Required work >> Would you return every entry, exactly as it is written?
□ □ □ □ □ □ □
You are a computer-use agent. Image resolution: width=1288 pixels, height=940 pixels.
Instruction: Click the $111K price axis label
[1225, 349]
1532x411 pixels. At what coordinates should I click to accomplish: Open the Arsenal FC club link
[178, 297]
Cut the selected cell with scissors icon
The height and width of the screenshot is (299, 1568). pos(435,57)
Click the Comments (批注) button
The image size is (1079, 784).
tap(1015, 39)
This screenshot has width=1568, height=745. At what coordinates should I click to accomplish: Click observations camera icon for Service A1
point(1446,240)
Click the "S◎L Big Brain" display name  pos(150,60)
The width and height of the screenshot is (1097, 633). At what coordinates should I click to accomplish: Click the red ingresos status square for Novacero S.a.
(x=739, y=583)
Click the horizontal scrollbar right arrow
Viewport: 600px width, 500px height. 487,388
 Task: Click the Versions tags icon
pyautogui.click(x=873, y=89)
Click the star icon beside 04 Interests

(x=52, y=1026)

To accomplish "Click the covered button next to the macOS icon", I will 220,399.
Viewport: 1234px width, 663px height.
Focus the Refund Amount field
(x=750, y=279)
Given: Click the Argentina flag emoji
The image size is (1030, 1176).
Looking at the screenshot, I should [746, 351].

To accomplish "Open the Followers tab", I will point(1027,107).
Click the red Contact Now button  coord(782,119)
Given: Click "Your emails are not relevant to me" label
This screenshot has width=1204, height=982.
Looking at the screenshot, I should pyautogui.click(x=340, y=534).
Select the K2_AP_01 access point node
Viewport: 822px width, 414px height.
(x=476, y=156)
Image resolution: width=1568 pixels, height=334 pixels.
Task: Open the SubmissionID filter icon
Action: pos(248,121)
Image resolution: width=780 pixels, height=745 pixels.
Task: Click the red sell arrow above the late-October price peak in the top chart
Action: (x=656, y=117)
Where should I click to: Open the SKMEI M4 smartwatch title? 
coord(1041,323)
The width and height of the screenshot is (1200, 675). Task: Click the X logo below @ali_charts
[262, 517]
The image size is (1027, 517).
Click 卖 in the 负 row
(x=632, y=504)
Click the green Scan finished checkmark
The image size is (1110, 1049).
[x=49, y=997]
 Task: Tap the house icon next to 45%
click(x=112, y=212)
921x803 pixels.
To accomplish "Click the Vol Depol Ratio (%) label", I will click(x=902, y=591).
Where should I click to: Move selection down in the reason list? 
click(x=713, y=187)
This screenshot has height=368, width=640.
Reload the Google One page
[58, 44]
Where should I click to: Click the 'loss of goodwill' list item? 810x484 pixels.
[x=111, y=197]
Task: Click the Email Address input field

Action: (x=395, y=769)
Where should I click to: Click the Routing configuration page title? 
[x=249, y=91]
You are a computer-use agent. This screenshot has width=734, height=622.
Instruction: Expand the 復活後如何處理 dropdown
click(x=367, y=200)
□ □ □ □ □ □ □
Solution >>
You are a computer-use agent. Image resolution: width=1288 pixels, height=940 pixels.
Instruction: Click the $111K price axis label
[1225, 349]
1532x411 pixels. At what coordinates should I click to accomplish: Open the Arsenal FC club link
[178, 297]
Cut the selected cell with scissors icon
The height and width of the screenshot is (299, 1568). pos(435,57)
Click the Comments (批注) button
The image size is (1079, 784).
tap(1015, 39)
This screenshot has width=1568, height=745. At what coordinates should I click to accomplish: Click observations camera icon for Service A1
point(1446,240)
Click the "S◎L Big Brain" display name  pos(150,60)
The width and height of the screenshot is (1097, 633). At what coordinates should I click to accomplish: Click the red ingresos status square for Novacero S.a.
(x=739, y=583)
Click the horizontal scrollbar right arrow
Viewport: 600px width, 500px height. 487,388
 Task: Click the Versions tags icon
pyautogui.click(x=873, y=89)
Click the star icon beside 04 Interests

(x=52, y=1026)

To accomplish "Click the covered button next to the macOS icon", I will 220,399.
Viewport: 1234px width, 663px height.
Focus the Refund Amount field
(x=750, y=279)
Given: Click the Argentina flag emoji
The image size is (1030, 1176).
Looking at the screenshot, I should [746, 351].

To accomplish "Open the Followers tab", I will point(1027,107).
Click the red Contact Now button  coord(782,119)
Given: Click "Your emails are not relevant to me" label
This screenshot has width=1204, height=982.
Looking at the screenshot, I should pyautogui.click(x=340, y=534).
Select the K2_AP_01 access point node
Viewport: 822px width, 414px height.
(x=476, y=156)
Image resolution: width=1568 pixels, height=334 pixels.
Task: Open the SubmissionID filter icon
Action: pos(248,121)
Image resolution: width=780 pixels, height=745 pixels.
Task: Click the red sell arrow above the late-October price peak in the top chart
Action: (x=656, y=117)
Where should I click to: Open the SKMEI M4 smartwatch title? 
coord(1041,323)
The width and height of the screenshot is (1200, 675). Task: Click the X logo below @ali_charts
[262, 517]
The image size is (1027, 517).
Click 卖 in the 负 row
(x=632, y=504)
Click the green Scan finished checkmark
The image size is (1110, 1049).
[x=49, y=997]
 Task: Tap the house icon next to 45%
click(x=112, y=212)
921x803 pixels.
To accomplish "Click the Vol Depol Ratio (%) label", I will click(x=902, y=591).
Where should I click to: Move selection down in the reason list? 
click(x=713, y=187)
This screenshot has height=368, width=640.
Reload the Google One page
[58, 44]
Where should I click to: Click the 'loss of goodwill' list item? 810x484 pixels.
[x=111, y=197]
Task: Click the Email Address input field

Action: (x=395, y=769)
Where should I click to: Click the Routing configuration page title? 
[x=249, y=91]
You are a computer-use agent. This screenshot has width=734, height=622.
Instruction: Expand the 復活後如何處理 dropdown
click(x=367, y=200)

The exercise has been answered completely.